EXTRAIT:
- - - -

Crédit: Getty Images

La compétitivité d'Arsenal Women, aussi victorieuses dans la Coupe de la Ligue 2023, n'explique pas tout, leur glorieuse histoire (*) non plus. L'engouement autour de leur équipe participe d'un phénomène qui est en passe de transformer le visage de ce qu'on appelle 'football' en Angleterre, et dont la locomotive la plus puissante a été le succès de la sélection, demi-finaliste de la Coupe du monde en 2015 et 2019, finaliste malheureuse en 2023, et championne d'Europe en 2022, quand 17,5 millions de télespectateurs avaient vécu son sacre en direct sur la BBC.

- - - -

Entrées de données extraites

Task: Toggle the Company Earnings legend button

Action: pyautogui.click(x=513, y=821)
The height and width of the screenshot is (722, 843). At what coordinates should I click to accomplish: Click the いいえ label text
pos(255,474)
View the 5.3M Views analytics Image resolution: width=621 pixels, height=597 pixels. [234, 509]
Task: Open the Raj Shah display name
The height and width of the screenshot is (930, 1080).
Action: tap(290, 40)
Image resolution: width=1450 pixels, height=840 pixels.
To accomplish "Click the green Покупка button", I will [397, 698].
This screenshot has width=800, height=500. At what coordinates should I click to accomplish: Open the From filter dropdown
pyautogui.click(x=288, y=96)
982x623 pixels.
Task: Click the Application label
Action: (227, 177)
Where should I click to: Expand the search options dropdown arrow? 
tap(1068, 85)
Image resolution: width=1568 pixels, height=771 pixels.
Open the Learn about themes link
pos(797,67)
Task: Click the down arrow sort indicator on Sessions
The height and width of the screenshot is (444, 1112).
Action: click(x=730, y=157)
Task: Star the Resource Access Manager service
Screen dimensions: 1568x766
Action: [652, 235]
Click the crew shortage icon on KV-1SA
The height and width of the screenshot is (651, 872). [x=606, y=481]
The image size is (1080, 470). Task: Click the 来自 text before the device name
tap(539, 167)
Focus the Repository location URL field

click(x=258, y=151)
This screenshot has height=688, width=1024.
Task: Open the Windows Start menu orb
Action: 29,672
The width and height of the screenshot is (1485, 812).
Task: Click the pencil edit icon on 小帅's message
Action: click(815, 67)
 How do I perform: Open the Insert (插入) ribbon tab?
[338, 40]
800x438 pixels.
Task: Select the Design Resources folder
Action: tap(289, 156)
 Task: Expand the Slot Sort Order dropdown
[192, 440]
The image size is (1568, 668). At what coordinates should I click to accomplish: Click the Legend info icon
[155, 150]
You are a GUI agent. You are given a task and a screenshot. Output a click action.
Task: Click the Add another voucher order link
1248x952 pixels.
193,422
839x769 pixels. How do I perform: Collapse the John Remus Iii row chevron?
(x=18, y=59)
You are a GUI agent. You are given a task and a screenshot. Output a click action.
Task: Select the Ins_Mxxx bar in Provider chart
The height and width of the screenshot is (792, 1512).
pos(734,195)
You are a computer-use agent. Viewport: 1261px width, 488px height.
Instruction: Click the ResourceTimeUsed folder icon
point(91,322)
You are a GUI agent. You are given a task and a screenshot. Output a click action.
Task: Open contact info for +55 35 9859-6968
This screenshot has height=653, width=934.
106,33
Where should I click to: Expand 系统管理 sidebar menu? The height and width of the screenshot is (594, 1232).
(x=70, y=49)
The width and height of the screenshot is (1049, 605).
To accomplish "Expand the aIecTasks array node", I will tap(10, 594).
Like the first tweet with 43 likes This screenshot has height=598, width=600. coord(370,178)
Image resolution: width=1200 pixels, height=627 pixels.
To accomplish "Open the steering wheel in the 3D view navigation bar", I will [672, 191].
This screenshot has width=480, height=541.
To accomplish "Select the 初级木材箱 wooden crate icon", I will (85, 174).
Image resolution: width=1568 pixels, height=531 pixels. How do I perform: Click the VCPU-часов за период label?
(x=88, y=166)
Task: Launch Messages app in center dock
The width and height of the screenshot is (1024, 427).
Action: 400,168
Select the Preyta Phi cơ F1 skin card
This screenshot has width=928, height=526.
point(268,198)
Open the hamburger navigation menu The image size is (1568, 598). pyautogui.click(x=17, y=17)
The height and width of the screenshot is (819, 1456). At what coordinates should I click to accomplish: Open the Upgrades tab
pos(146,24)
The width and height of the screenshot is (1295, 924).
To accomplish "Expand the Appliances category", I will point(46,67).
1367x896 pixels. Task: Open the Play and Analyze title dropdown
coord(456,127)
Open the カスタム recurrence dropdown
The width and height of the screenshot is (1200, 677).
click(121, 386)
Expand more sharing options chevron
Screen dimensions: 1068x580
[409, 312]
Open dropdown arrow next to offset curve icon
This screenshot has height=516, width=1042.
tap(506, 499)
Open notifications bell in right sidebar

- - - -

EXERCICES PROPOSÉS:
1 > D'après l'extrait sur le football féminin en Angleterre, indiquez si chacune des affirmations suivantes est conforme au texte, en répondant par oui ou par non et en citant les mots décisifs de l'extrait : (a) la sélection anglaise a atteint la finale de la Coupe du monde 2023 ; (b) la victoire européenne de 2022 a été suivie en direct par 17,5 millions de téléspectateurs sur la BBC ; (c) Arsenal Women a remporté la Coupe de la Ligue 2021.
2 > Dupliquez, dans les enregistrements, les lignes allant de celle qui contient « Task: Click the down » jusqu'à celle qui contient « Action: [652, 235] », cette dernière incluse.

RÉPONSES ATTENDUES:
1 >
(a) Oui : « finaliste malheureuse en 2023 ».
(b) Oui : « quand 17,5 millions de télespectateurs avaient vécu son sacre en direct sur la BBC ».
(c) Non : « aussi victorieuses dans la Coupe de la Ligue 2023 ».

2 >
Task: Click the down arrow sort indicator on Sessions
The height and width of the screenshot is (444, 1112).
Action: click(x=730, y=157)
Task: Star the Resource Access Manager service
Screen dimensions: 1568x766
Action: [652, 235]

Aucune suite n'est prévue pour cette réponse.